208. Paris, Vendredi 5 Juillet 1839
Midi
Je me suis levé tard ce matin. Je dormais. Je dors assez mal, je ne sais pourquoi, car je me porte bien. Je pense beaucoup la nuit et le jour. J’ai rarement vécu aussi seul. Le monde que je vois ne rompt pas ma solitude. Le Duc de Broglie est tenu toute la journée à la Chambre des Pairs. Nous ne voyons guère qu'en dînant ensemble. Plus je suis seul, plus je vis avec vous seule. Mais je passe décidément à la présence réelle. Il n’y a que cela de vrai. Le procès ennuie tout le monde, juges et accusés. Les Pairs déclarent qu’ils n'en veulent plus de semblable. Les accusés sauf un seul ont l’attitude de gens qui ne recommenceront pas. C'est l’impression générale. Les avocats eux-mêmes sont polis. Cela finira dans huit jours. Il en reste encore près de 200 en prison. On en mettra quelques uns en liberté. Les autres attendront jusqu'au mois de novembre, au plus tard encore, pour être jugés, je ne sais pas bien par qui. Je ne suis pas aussi convaincu que tout le monde que cette échauffourée-ci soit la dernière ; mais certainement c'est une folie, en déclin. Le Chancelier aussi est en grand Déclin out le monde en est frappé. Je n’ai pas encore été dîner à Châtenay. Cela ne me plaît pas.
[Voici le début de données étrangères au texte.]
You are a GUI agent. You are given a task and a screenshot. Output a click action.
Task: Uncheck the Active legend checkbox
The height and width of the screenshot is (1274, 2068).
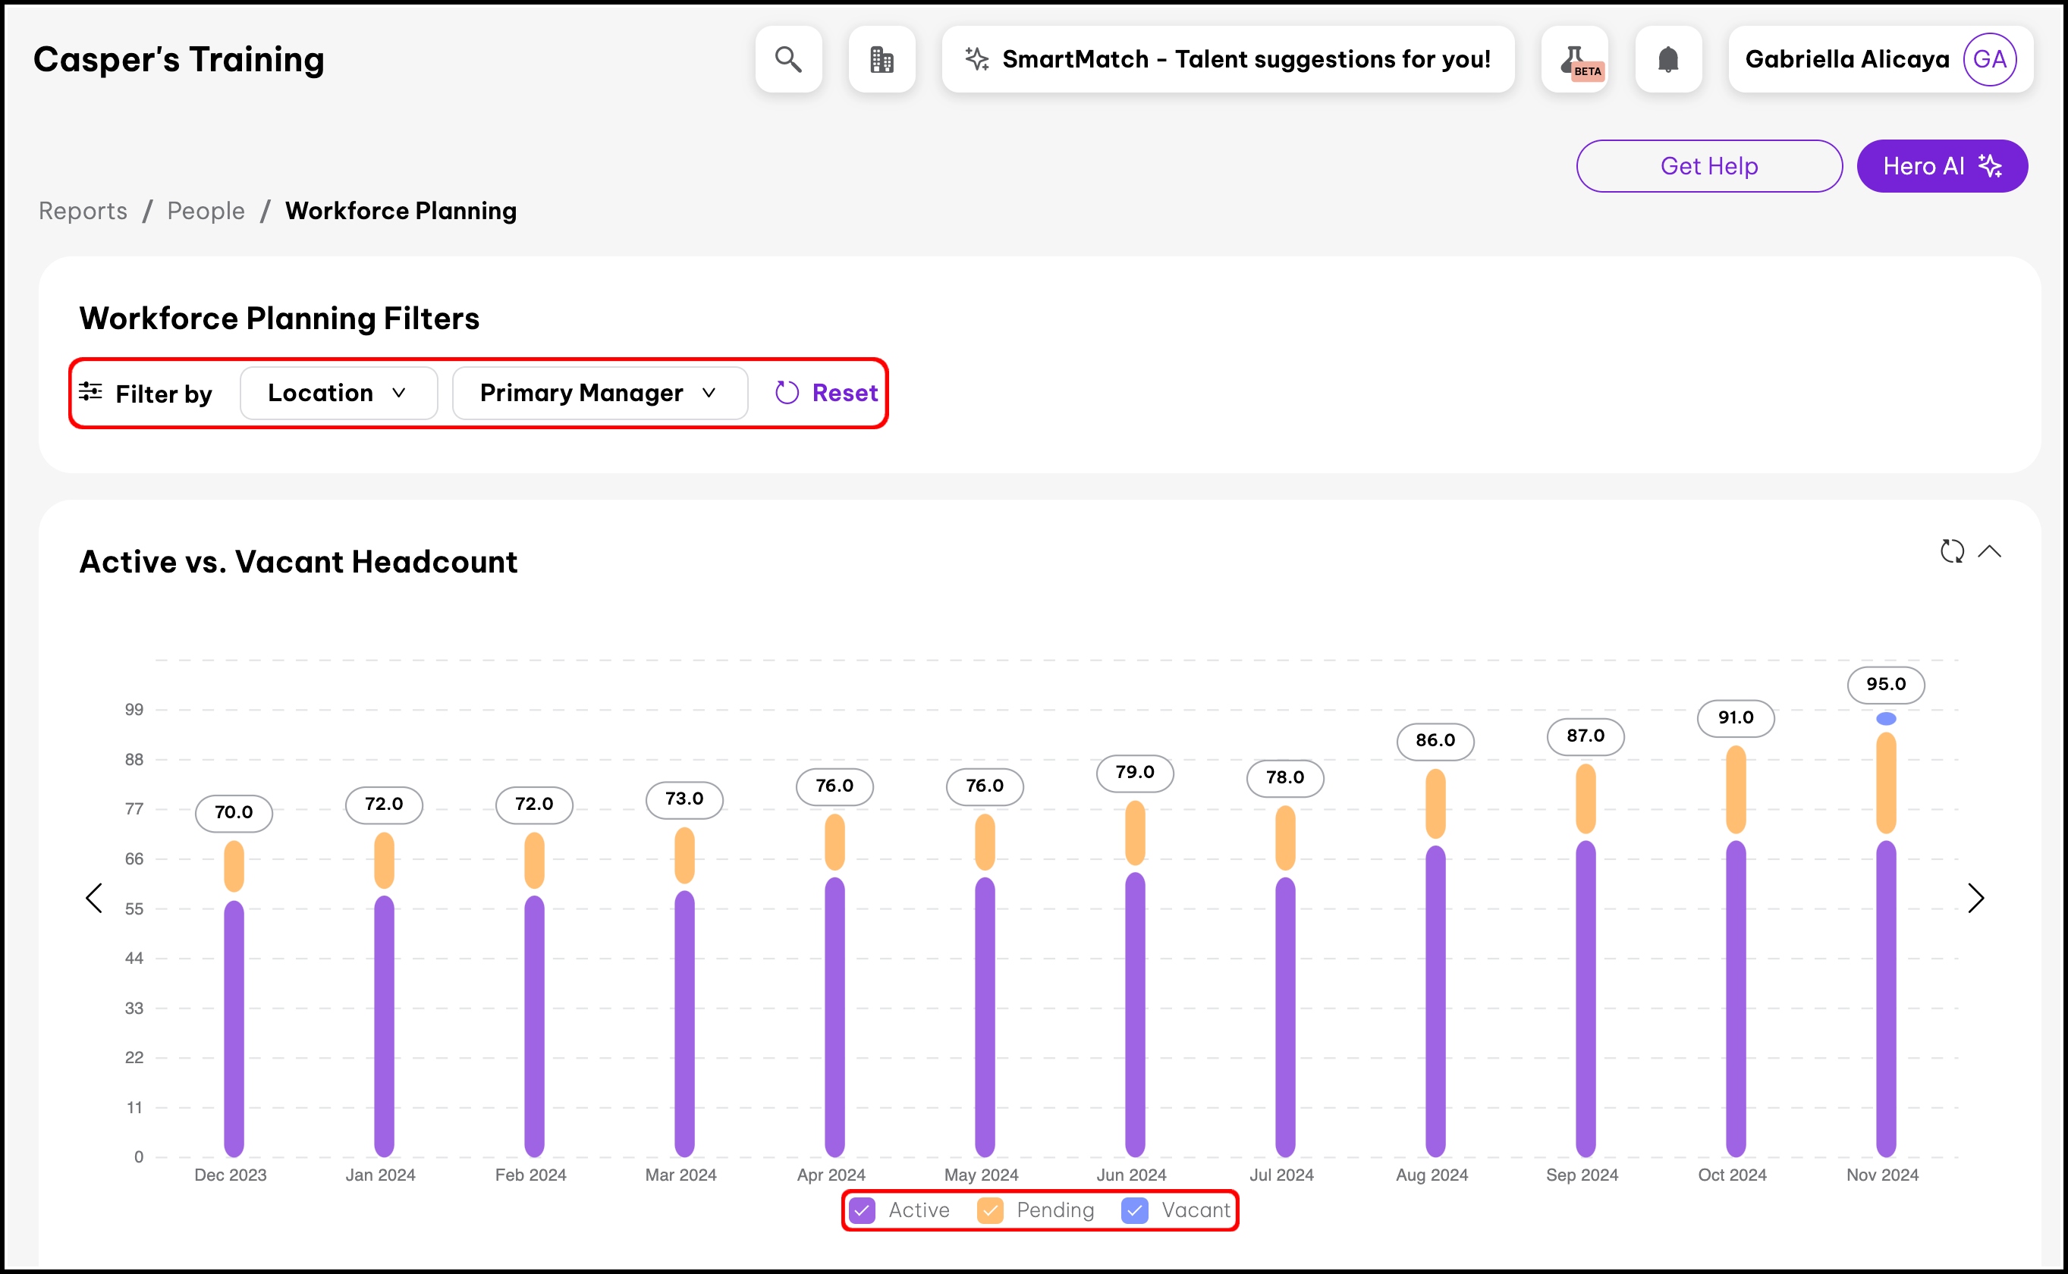[x=862, y=1211]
Madame de Boigne va mieux. Je suis très ennuyé que vos Affaires de Pétersbourg ne marchent pas plus vite, et bien aise que votre fils Paul soit si réservé. Donc il croit sa cause mauvaise. Dans cet état des choses, il me paraît impossible que les lettres de Madame de Nesselrode. Ne vous fassent pas faire un pas. Mais il y a bien des pas à faire avant que vous soyez au terme. Vous avez beaucoup d'expérience des personnes, aucune des choses. Elles sont toutes lentes, difficiles, embrouillées. Elles ne vont que lorsqu'une volonté, active et obstinée s'en mêle. Et cette volonté pour vous. Je ne la vois pas à Pétersbourg. Il y a des Abymes de la bienveillance à la volonté. Je suis donc tourmenté, et pourtant je voudrais que vous le fussiez un peu moins. Je vous voudrais moins confiante et moins impatiente. Si vous vous laissiez complètement gouverner par moi, que vous vous en trouveriez bien !
Mon discours devient très populaire. Tout le monde s’y range. Mais tout le monde est persuadé que je veux être Ministre des Affaires étrangères, et que je n’ai parlé que pour cela. J’admire tout ce qu’on suppose et tout ce qu’on ignore en fait d’intentions. J'ai dîné hier chez le Ministre de l’instruction publique avec trente personnes que vous ne connaissez pas et M. d’Arnim qui m’a demandé de vos nouvelles. De là chez le Ministre de l’Intérieur. Peu de monde partout. Je n’ai trouvé à causer chez M. Duchâtel, qu'avec un officier de marine, homme d’esprit, autrefois aide de camp de l'amiral Rigny, le capitaine Leray. Je l’ai emmené dans un coin, et j'en ai extrait tout ce qu’il a vu de l'Orient. Nous croyons de plus en plus à la sagesse du Pacha. Mais si le Sultan lui déclare une guerre à mort, l’embarras peut commencer.
La Chambre a abrégé hier la session de huit jours. Elle a décidé qu’elle ne s’occuperait pas cette année de la loi des sucres. Votre protégé M. Dufaure, n'a pas de succès dans la discussion des chemins de fer. Plusieurs de ses projets seront rejetés et il ne les défend pas bien. Vous savez surement que Lady Granville ne va pas à Kitzingen. Elle parlait de Dieppe, du Havre. Je crois qu'elle n'ira nulle part, & que Constantinople les retiendra à Paris. Nous sommes très contents de l'Angleterre, et elle de nous. Je suis charmé que Bulwer revienne à Paris. Il a vraiment de l’esprit. On dit qu'il en a eu trop quelquefois jusqu'à la fièvre. Est-ce vrai ? Adieu. Je vais à la Chambre. Que m'importe à présent que La Terrasse soit sur mon chemin ? G.